A command-line interface and python library for encoding text into synthetic speech using Google Cloud Text-To-Speech or ElevenLabs APIs.
Project description
The zaphodvox
python package provides a command-line interface for encoding a text file into synthetic speech audio using either the Google Text-to-Speech API or the ElevenLabs Speech Synthesis API.
It can be run from the command-line or imported as a python package for programmatic integration.
Installation
"He was clearly a man of many qualities, even if they were mostly bad ones."
$ pip install zaphodvox
Authorization
"He didn't know why he had become President of the Galaxy, except that it seemed a fun thing to be."
Authorization credentials are required for both the Google Text-To-Speech APIs and the ElevenLabs Speech Synthesis APIs. These can be specified either by defining environment variables or using CLI arguments.
The Google encoder requires that you set up an account, project, and service account JSON key as described in the "Before You Begin" documentation.
You can set the GOOGLE_APPLICATION_CREDENTIALS
environment variable to the downloaded service account file path or you can pass the file path directly to the CLI with the --service-account
argument.
ElevenLabs
The ElevenLabs encoder requires that you set up an account and generate an API key as described in the "Authentication" section of the API Reference documentation.
You can set the ELEVEN_API_KEY
environment variable to the API key copied from your profile page or you can pass the key directly to the CLI with the --api-key
argument.
Usage
"I refuse to answer that question on the grounds that I don't know the answer."
An example text file (gone-bananas.txt
):
This is the first line of text.
This is the next line. By default, each line of text is sent to the API individually.

- - - - -

### Problem to solve
Rewrite the part of the zaphodvox description that opens with "The Google encoder" and closes with "API Reference documentation.", changing "encoder" to "backend". The listing that comes next is drawn from a separate source unrelated to the zaphodvox description.

### Collected data
- - - - -

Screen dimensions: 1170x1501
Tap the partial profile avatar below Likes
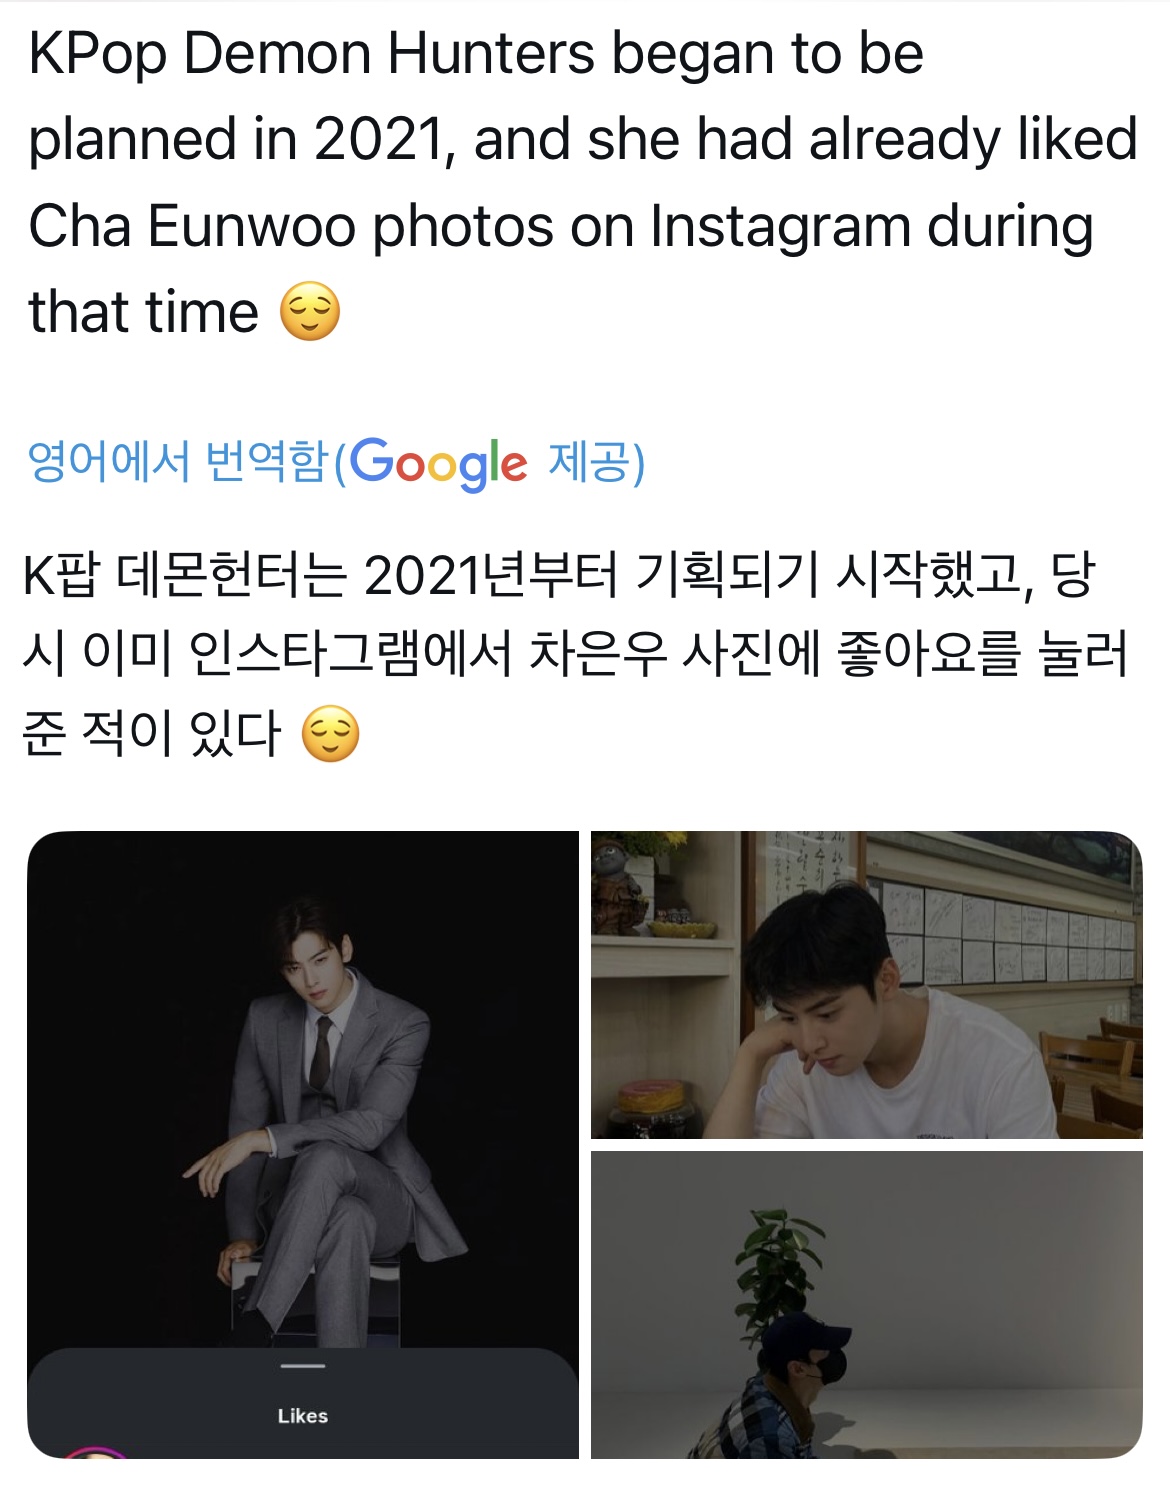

- - - - -

### Problem solution
The Google backend requires that you set up an account, project, and service account JSON key as described in the "Before You Begin" documentation.
You can set the GOOGLE_APPLICATION_CREDENTIALS
environment variable to the downloaded service account file path or you can pass the file path directly to the CLI with the --service-account
argument.
ElevenLabs
The ElevenLabs backend requires that you set up an account and generate an API key as described in the "Authentication" section of the API Reference documentation.